===== RECORD SET =====
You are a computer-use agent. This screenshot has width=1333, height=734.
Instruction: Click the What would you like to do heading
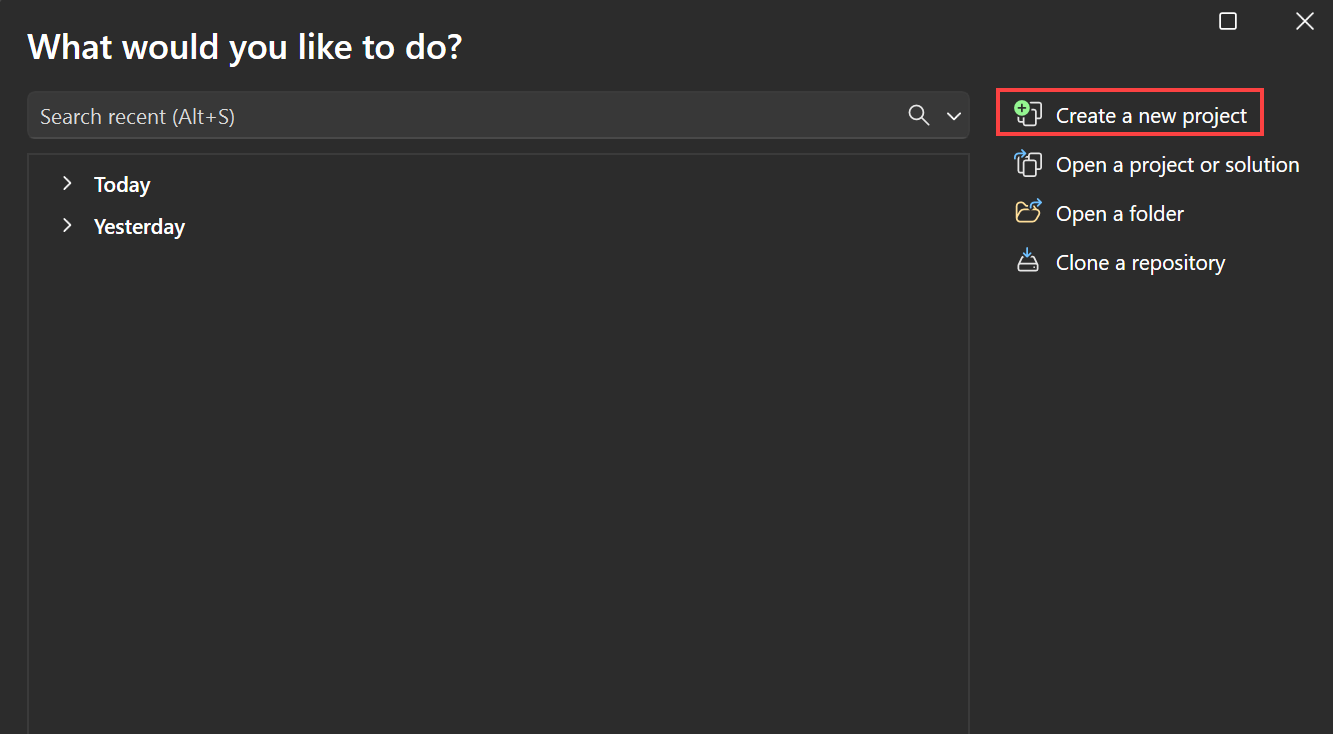(x=243, y=46)
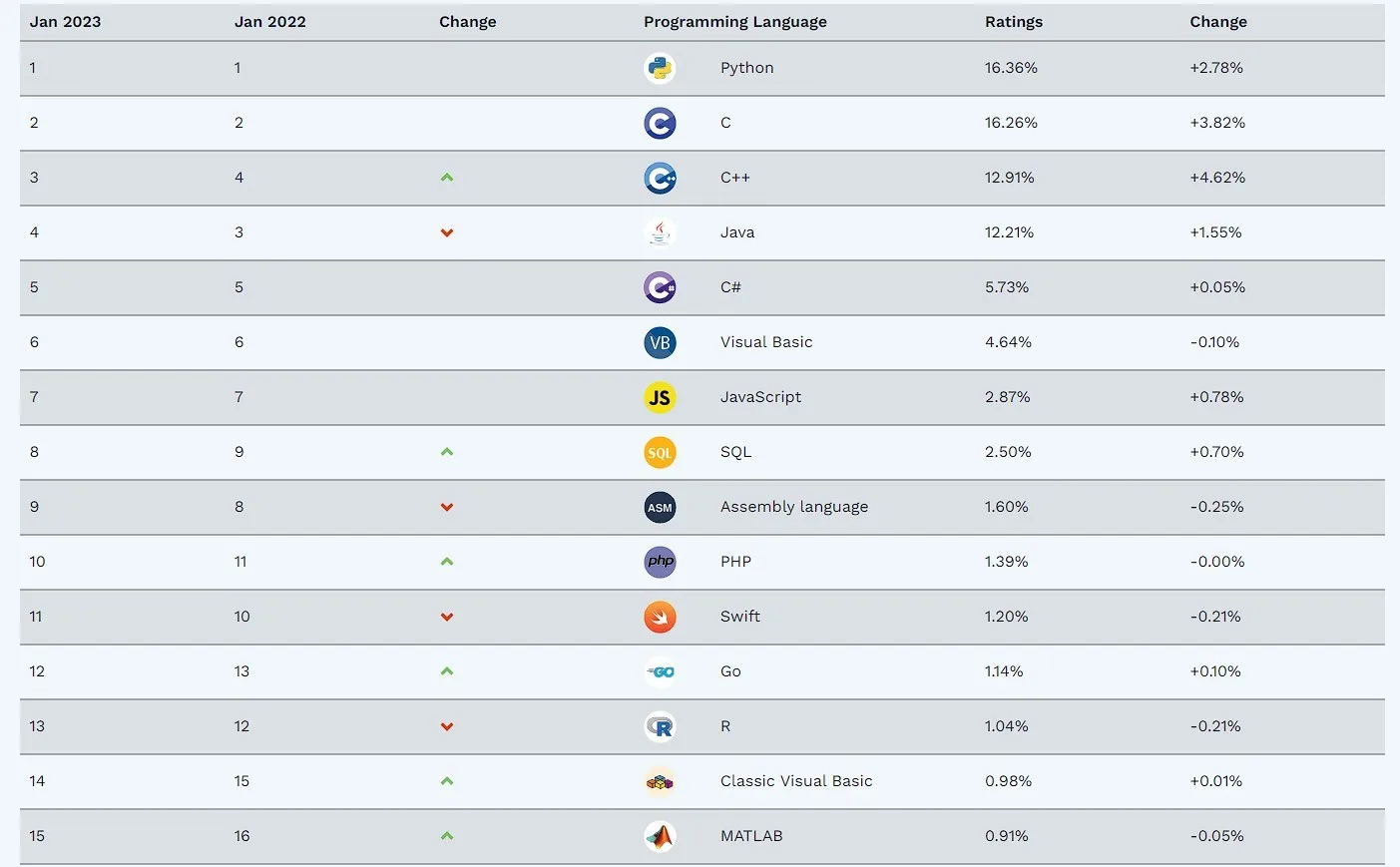Click the Java coffee cup icon
Image resolution: width=1400 pixels, height=867 pixels.
point(660,232)
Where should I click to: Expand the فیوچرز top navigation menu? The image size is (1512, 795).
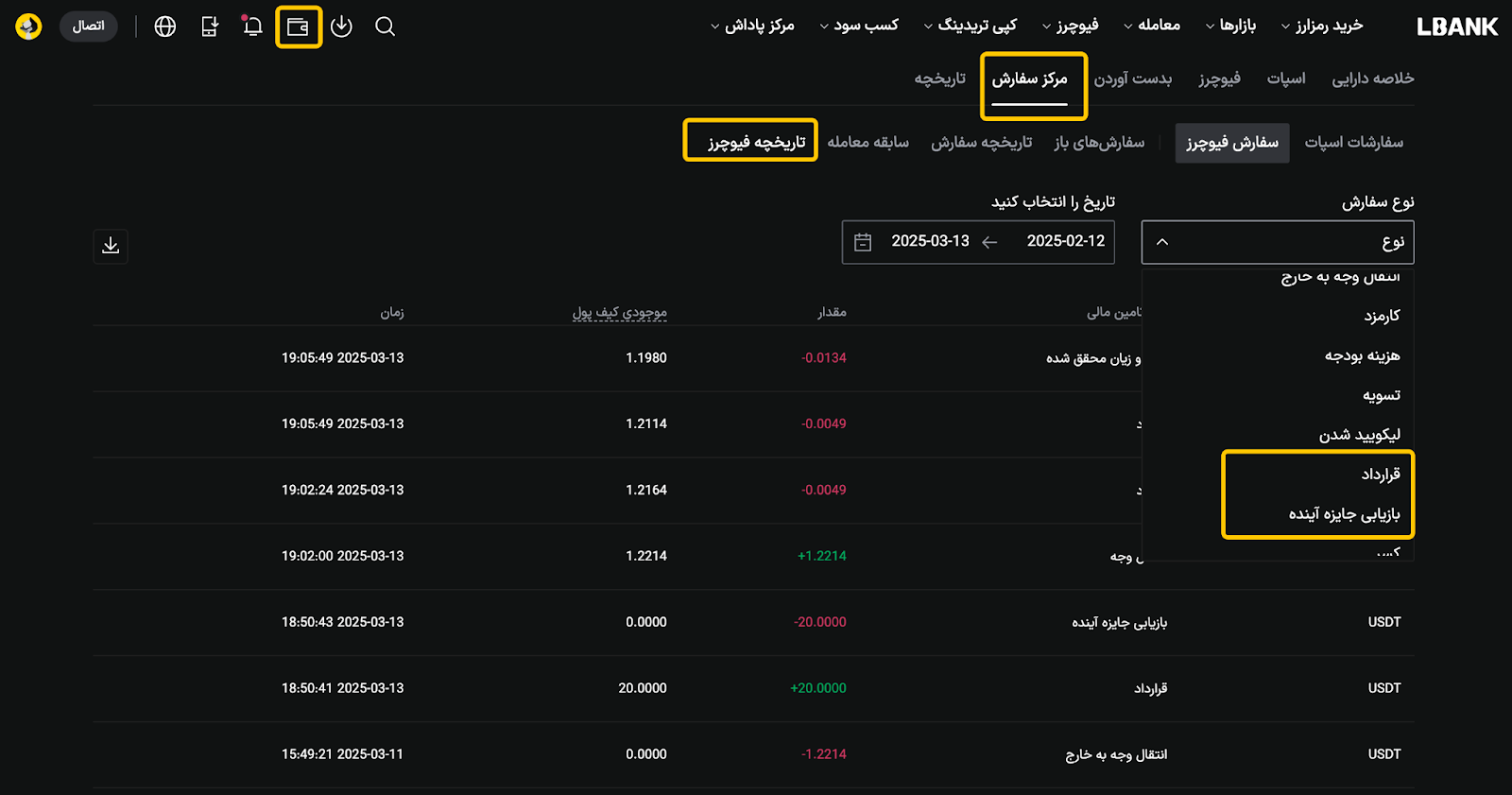click(x=1071, y=26)
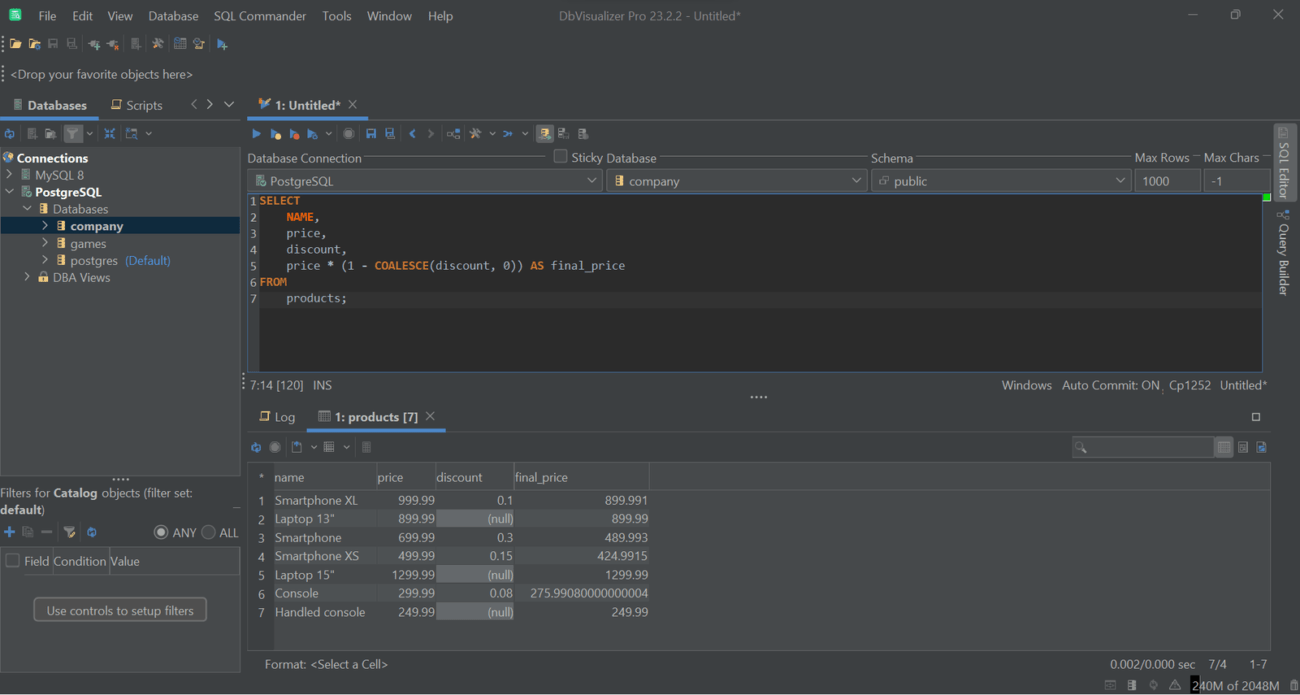Switch to the Scripts tab

[143, 104]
=====
AIM OF THE EXERCISE:
Return every line above word for word, minus images.

SOLUTION:
You are a computer-use agent. This screenshot has width=1333, height=734.
Instruction: Click the What would you like to do heading
(x=243, y=46)
Click the Java coffee cup icon
Image resolution: width=1400 pixels, height=867 pixels.
point(660,232)
Where should I click to: Expand the فیوچرز top navigation menu? The image size is (1512, 795).
click(x=1071, y=26)
Switch to the Scripts tab

[143, 104]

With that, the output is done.